I turned into Leathermarket St and a few yards down photographed this four storey building at No. 20-22 – this was the warehouse of leather factor, for once not a typo. Factors were agents who sold goods on commission, actually storing them in their properties, on behalf of the actual manufacturers of the goods. When I made this picture it was home to some studios and a couple of other businesses, each with a floor, though the basement was vacant, and you can see the lights are on through the second floor window.

The frontage can still be seen, looking a little tidier on Leathermarket St, and standing back you can also see the stepped back two-flor loft extension. The bricked up windons on the wall just visible at the left have now been covered with false black doors and at the centre of this wall is now an artwork by Joseph Kosuth, ‘A Last Parting Look (for C.D.)’ which consists of a quotation from Dicken’s Pickwick Papers, unveiled in 2006.

Morocco St, Bermondsey St, Bermondsey, Southwark, 1988 88-10n-23-Edit_2400
Morocco St, Bermondsey St, Bermondsey, Southwark, 1988 88-10n-23

Taken from Morocco Street and looking across to 103 and 105 Bermondsey St the overall view at first glance remains now much the same as in 1988. The Grocer’s shop is now a café. But the lower building to the right, No 105, has mysteriously grown to be a replica of its neighbour, complete with fake crane on its upper storey.

And the pub at 99-101, of which only a small sliver is visible, was then the Yorkshire Grey – and a pub of that name had been there since at least the 1820s, though the building dates from 1908. For a while it became The Honest Cabbage restuarant and since around 2003 a Michelin rated gastropub, The Garrison.

Bermondsey St, Bermondsey, Southwark, 1988 88-10n-24-Edit_2400
Bermondsey St, Bermondsey, Southwark, 1988 88-10n-24

78 Bermondsey Street with its jutting out first floor window and attic was one of the buildings in the area I photographed most, and was Grade II listed. It dates from the late 17th century though the shopfront is a twentieth century alteration. Just beyond are more offices of Ash & Ash, printers suppliers who occupied these premises and later became sellers of computer printers.

Although still listed at this address in web trade catalogues the offices their name is long gone from the shopfronts and there are other companies housed here including a dedicated Pilates studio. These buildings from the mid-18th century are also Grade II listed.

* Record extracts *

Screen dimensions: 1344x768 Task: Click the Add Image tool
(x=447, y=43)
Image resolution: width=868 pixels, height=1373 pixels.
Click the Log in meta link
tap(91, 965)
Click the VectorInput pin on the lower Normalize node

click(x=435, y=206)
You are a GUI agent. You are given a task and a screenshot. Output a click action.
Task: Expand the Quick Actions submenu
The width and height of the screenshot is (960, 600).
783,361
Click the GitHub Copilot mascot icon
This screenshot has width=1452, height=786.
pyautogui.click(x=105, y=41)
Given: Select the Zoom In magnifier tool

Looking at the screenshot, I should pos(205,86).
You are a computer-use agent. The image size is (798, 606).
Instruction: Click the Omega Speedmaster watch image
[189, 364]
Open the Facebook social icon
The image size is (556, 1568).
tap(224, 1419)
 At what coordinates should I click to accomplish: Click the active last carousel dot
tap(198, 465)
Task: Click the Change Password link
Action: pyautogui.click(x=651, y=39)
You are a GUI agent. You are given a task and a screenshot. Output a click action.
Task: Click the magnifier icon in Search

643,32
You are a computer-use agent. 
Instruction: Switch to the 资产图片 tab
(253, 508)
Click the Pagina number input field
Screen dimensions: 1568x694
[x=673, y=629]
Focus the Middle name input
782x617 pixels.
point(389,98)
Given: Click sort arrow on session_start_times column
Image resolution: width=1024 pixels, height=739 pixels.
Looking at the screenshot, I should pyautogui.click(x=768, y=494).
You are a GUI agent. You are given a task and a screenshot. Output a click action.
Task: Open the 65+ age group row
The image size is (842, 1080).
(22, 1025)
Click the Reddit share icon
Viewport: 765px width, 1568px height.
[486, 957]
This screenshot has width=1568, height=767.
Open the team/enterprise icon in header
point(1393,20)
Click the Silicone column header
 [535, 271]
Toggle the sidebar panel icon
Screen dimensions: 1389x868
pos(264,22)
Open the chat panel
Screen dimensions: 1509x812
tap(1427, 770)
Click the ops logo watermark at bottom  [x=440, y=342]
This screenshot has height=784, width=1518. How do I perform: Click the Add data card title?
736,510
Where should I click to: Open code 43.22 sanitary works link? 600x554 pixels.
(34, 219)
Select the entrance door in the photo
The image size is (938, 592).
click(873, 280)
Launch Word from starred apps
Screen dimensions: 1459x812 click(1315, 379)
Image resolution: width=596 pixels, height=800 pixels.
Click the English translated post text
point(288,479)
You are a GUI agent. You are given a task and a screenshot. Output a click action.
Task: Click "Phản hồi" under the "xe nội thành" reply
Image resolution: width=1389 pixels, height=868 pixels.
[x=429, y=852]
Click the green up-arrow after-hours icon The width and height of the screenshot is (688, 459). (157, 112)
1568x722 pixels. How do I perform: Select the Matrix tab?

* What the task asks *
Continue the walk through Bermondsey's streets and buildings, picking up after its last sentence.

* Output of the exercise *
Bermondsey St, Bermondsey, Southwark, 1988 88-10n-26-Edit_2400
Bermondsey St, Bermondsey, Southwark, 1988 88-10n-26

A more frontal view of 78 Bermondsey St. There are two logos on the plates by the right-hand door, one of which appears to be for IBI and another which looks familiar but I can’t for the moment place.

Bermondsey St, Bermondsey, Southwark, 1988 88-10n-13-Edit_2400
Bermondsey St, Bermondsey, Southwark, 1988 88-10n-13

The notice states that these premises have been acquired for development. Thomson Bros Ltd, established in 1857 were packaging specialists and shared the gateway with Tempo Leather Co Ltd at 55 Bermondsey St. Thomsons had move to Bermondsey St in 1952. Their sign at right of the picture is still there and the fine Victorian facade has been restored, and this is now the entry to ‘The Tanneries’.

Bermondsey St, Bermondsey, Southwark, 1988 88-10n-16-Edit_2400
Bermondsey St, Bermondsey, Southwark, 1988 88-10n-16

This frontage with an ornamental frieze about its first floor at 63 Bermondsey St is now an estate agents, established in 1998. To its right, Bramah House at 65-71 was in my pictures. It is said to be a former tea warehouse but recently renovated as offices for a number of companies, including architects. In 1988 the building was occupied by Turner Whitehead Industries Ltd, polythene converters.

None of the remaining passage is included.